Return every line of the listing below word for word, leaving out the pictures.

....................

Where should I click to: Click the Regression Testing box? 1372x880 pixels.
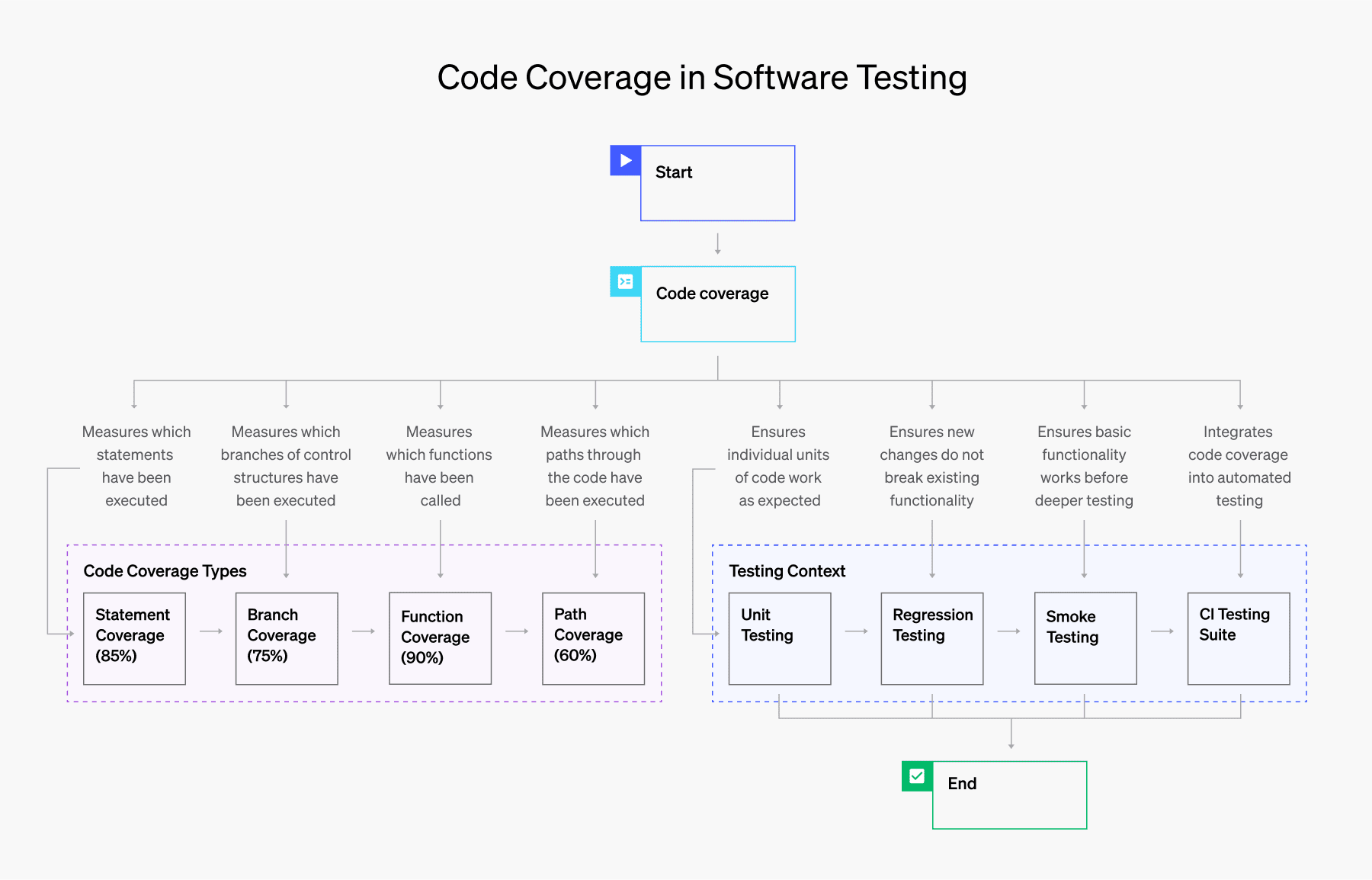coord(932,638)
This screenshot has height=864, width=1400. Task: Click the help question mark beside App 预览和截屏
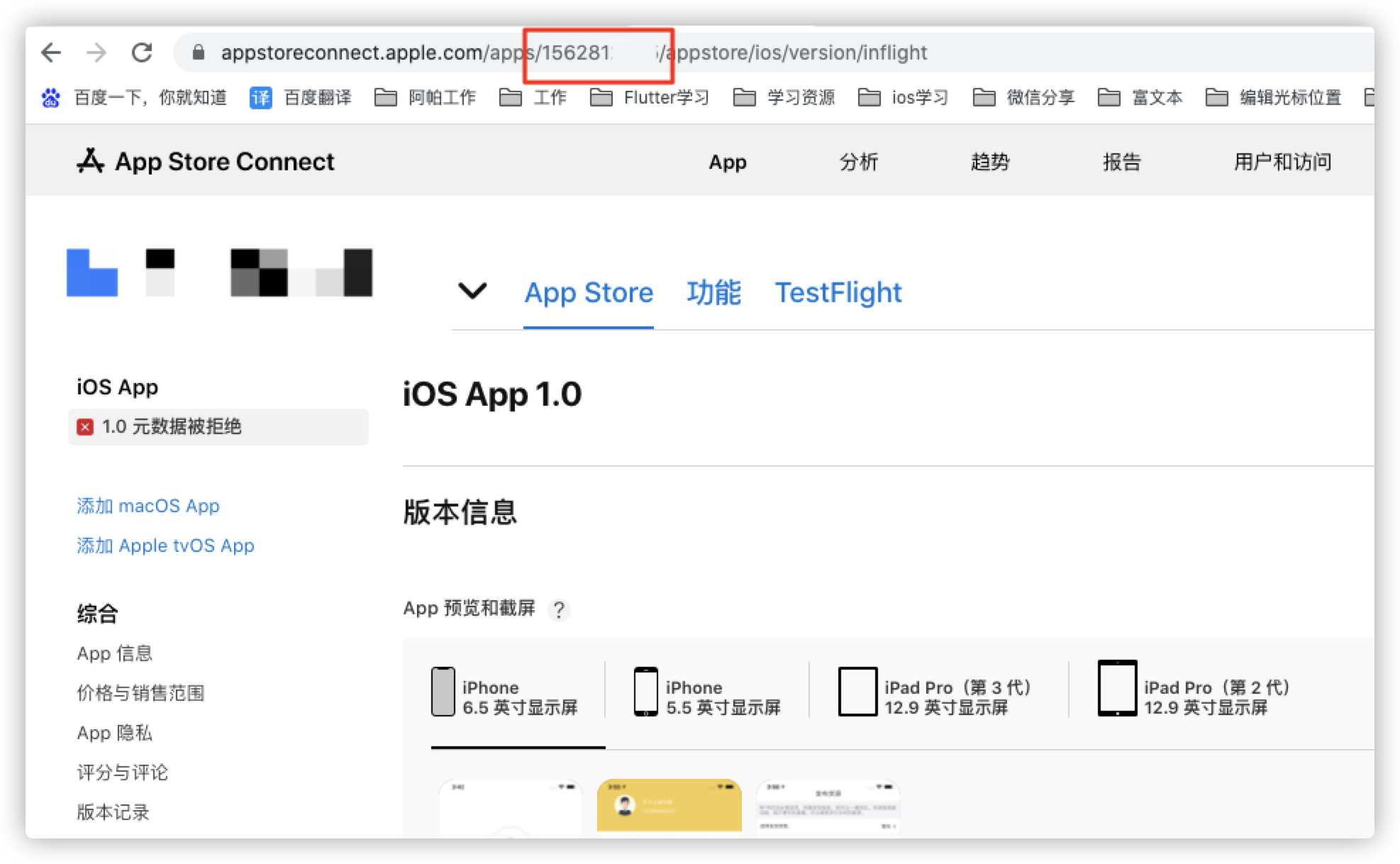pos(559,609)
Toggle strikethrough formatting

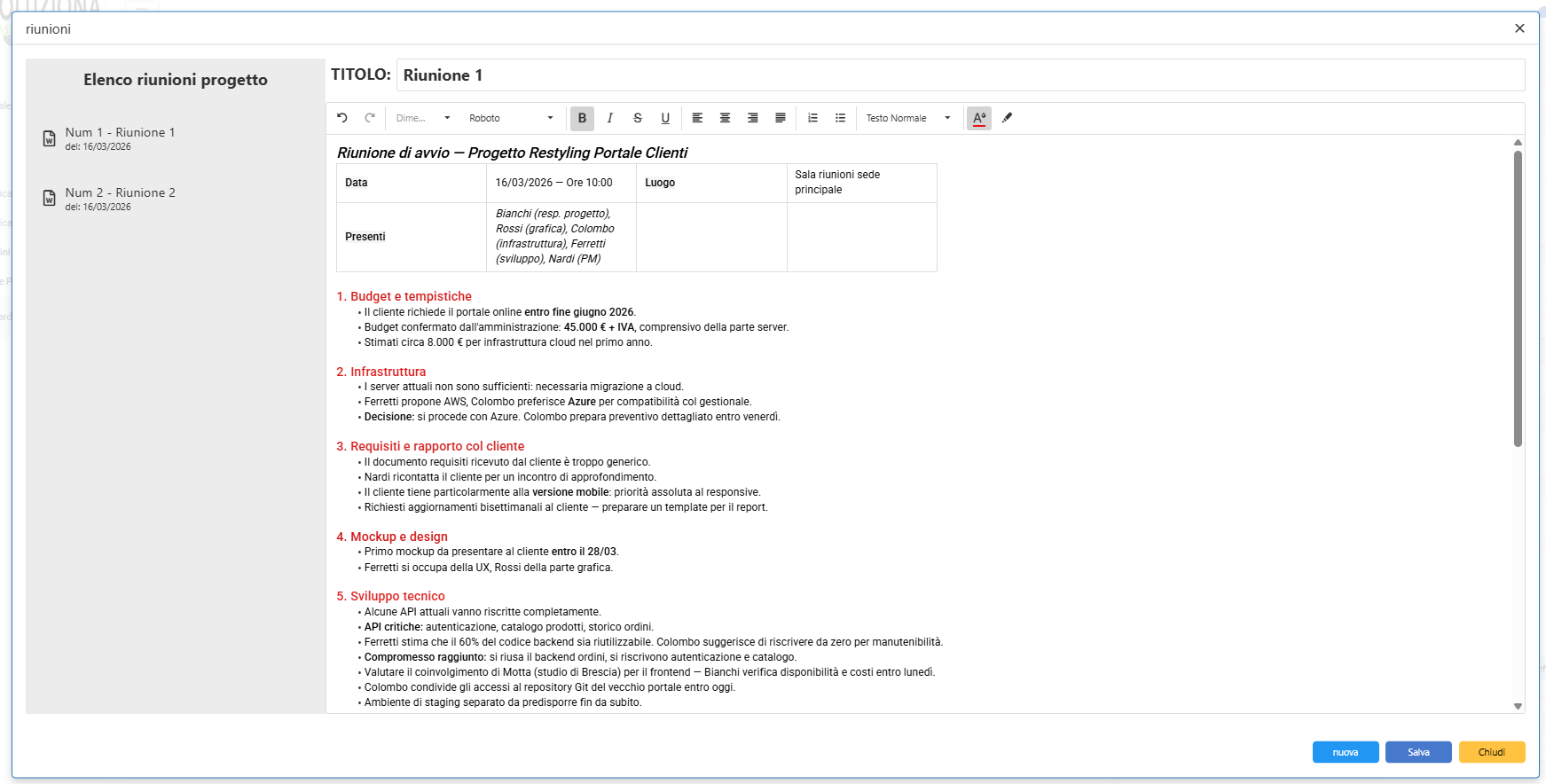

....................

■ Solution to the exercise
Where should I click to: Click the Regression Testing box? 1372x880 pixels.
coord(932,638)
This screenshot has height=864, width=1400. Task: Click the help question mark beside App 预览和截屏
pos(559,609)
Toggle strikethrough formatting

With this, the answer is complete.